De havenmeester/uitbater van de Kro krijgt er steeds meer plezier in om lekker voor ons te koken en bereid op vrijdag een feestmaal voor ons met verse zalm en koffie toe. Zo druk als het overdag in de Kro is, veel dagjesmensen die een rondleiding over het eiland krijgen en lunchen in de Kro, zo rustig is het ’s avonds; wij zijn opnieuw de enige gasten. De vakantiekolonieachtige gebouwen worden op weekdagen bevolkt door groepen schoolkinderen, voor wie educatieve programma’s ontwikkeld zijn. De eilanders zijn zeer vindingrijk als het gaat om vervoer. Alles wat voorzien is van wielen wordt gebruikt om kinderen (en soms ook bejaarden inclusief rollator) te vervoeren. Er is regelmatig sms-contact met de overige schepen. Van Roel een sms-je ontvangen met de tekst: ‘manmanmanman wat een woei!’

Donderdag gaat het overdag regenen, alle tentjes worden op de schepen gezet en de boeken komen te voorschijn. Fred en Els nemen vrijdag de veerboot naar de Rønbjerg om vandaar naar Løgstør te gaan. Ze hebben het geluk mee te kunnen rijden met de brandweerauto die voor onderhoud naar de vaste wal moet. Bij terugkeer op Livø hebben zij een boekje bij zich met de vertrektijden van de bussen. Handig voor Kurt en Regina die zo kunnen uitrekenen dat ze circa vier uur onderweg zullen zijn naar Doverodde om auto en trailer te halen. Zij varen om 16.00 uur de haven uit naar Rønbjeg en gaan morgen naar Doverodde, met de bus. Opnieuw een scheepje minder.

Zaterdag 21 juni begint koud en het waait ZW-W 5-6. Vroeg in de ochtend buien, later zonnig. Er komen die dag veel Denen met de veerboot aan voorzien van scheepsladingen koelboxen voor het midzomerfeest. Al vroeg in de ochtend loopt iedereen met bier of iets sterkers in de hand. In de loop van de middag slingert men letterlijk terug naar de veerboot, prettig aangeschoten.
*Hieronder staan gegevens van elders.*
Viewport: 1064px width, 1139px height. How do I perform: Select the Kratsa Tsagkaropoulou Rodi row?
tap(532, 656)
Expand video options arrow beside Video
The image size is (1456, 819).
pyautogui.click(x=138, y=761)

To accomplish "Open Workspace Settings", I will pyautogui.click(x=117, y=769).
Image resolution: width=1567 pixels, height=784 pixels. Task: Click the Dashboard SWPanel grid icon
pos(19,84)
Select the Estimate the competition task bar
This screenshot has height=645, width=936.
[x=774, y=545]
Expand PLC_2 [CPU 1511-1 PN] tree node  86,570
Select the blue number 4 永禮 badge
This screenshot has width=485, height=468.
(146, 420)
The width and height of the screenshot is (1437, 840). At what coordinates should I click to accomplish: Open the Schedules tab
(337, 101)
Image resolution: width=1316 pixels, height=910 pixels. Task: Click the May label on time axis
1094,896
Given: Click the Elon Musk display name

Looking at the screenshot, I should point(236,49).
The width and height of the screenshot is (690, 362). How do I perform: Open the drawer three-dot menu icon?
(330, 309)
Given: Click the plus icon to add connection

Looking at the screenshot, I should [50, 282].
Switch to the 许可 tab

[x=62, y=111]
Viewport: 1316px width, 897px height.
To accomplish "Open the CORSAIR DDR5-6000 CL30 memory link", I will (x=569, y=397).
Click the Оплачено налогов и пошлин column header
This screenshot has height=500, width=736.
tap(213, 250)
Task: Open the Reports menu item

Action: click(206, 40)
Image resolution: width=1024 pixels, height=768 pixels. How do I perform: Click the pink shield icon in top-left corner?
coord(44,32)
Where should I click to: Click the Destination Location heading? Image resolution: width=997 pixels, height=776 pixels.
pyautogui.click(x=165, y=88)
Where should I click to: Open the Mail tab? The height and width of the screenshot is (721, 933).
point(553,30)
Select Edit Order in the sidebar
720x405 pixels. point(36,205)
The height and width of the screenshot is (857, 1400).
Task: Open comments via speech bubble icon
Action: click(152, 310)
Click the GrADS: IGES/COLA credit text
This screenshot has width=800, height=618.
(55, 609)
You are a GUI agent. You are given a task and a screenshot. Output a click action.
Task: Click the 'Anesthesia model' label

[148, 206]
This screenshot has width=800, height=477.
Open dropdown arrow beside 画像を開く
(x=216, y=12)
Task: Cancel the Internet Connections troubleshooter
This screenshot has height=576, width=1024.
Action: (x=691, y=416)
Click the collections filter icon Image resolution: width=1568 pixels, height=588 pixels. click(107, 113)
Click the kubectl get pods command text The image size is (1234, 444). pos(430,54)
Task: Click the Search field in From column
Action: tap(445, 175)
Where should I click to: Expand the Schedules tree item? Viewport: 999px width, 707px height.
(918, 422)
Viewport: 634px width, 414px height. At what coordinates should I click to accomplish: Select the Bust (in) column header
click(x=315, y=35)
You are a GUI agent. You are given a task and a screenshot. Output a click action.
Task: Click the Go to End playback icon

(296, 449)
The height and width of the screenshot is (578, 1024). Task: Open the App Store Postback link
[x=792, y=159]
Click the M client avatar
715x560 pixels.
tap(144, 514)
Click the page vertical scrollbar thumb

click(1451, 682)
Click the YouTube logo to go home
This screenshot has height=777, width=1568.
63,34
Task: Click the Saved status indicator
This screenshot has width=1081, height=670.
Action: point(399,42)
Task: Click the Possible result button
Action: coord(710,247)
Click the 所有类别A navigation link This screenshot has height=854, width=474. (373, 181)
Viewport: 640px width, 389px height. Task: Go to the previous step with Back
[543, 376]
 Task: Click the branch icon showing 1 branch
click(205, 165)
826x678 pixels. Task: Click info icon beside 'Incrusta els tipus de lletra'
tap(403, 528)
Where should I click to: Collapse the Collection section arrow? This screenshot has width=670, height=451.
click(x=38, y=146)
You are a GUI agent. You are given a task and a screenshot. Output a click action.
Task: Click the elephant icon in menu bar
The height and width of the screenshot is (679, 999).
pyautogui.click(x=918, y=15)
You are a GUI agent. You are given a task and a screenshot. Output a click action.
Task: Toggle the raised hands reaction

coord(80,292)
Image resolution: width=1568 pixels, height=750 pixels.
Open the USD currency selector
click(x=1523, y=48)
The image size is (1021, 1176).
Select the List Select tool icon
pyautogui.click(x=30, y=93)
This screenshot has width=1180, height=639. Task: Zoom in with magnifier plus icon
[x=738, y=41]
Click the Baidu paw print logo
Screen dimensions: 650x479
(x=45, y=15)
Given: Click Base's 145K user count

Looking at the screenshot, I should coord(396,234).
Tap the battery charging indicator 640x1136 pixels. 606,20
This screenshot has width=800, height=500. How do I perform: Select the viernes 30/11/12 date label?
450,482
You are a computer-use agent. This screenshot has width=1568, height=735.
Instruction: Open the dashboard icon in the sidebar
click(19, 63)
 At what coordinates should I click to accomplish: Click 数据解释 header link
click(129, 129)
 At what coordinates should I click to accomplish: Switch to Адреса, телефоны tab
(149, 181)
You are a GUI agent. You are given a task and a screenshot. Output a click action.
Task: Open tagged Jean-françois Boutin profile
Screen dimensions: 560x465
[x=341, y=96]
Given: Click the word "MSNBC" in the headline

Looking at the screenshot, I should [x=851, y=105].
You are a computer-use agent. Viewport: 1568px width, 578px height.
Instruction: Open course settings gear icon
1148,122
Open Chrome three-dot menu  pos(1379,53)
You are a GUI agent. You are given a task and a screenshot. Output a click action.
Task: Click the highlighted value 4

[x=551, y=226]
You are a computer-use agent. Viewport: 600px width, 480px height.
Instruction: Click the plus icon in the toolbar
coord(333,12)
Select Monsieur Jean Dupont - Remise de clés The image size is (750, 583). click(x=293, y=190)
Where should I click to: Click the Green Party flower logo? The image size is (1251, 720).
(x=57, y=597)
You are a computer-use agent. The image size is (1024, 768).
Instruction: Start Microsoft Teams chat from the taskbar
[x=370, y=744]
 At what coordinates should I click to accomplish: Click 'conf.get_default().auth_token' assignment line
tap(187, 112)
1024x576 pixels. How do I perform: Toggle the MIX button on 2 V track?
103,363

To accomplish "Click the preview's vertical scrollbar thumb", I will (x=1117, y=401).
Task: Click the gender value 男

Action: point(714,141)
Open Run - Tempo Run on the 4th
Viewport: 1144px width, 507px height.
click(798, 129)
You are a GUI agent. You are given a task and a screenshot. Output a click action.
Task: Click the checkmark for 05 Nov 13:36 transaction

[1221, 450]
En wij? Wij lezen en bekijken het spektakel vanuit de luwte. ’s Avonds neemt de wind wat af en wij besluiten om morgenochtend om 04.00 uur écht uit te varen.

Zondag 22 juni loopt om 03.15 de wekker af. Als wij allemaal opstaan, komen onze Deense buren aan boord om te gaan slapen. Om exact 04.00 uur varen we gezamenlijk de haven van Livø uit. Wij zien de zon prachtig bloedrood opkomen en daarna gaat het al heel snel regenen. Dat zal het blijven doen tot we bijna in de Harre Vig zijn. Om 10.00 gaat daar het anker overboord.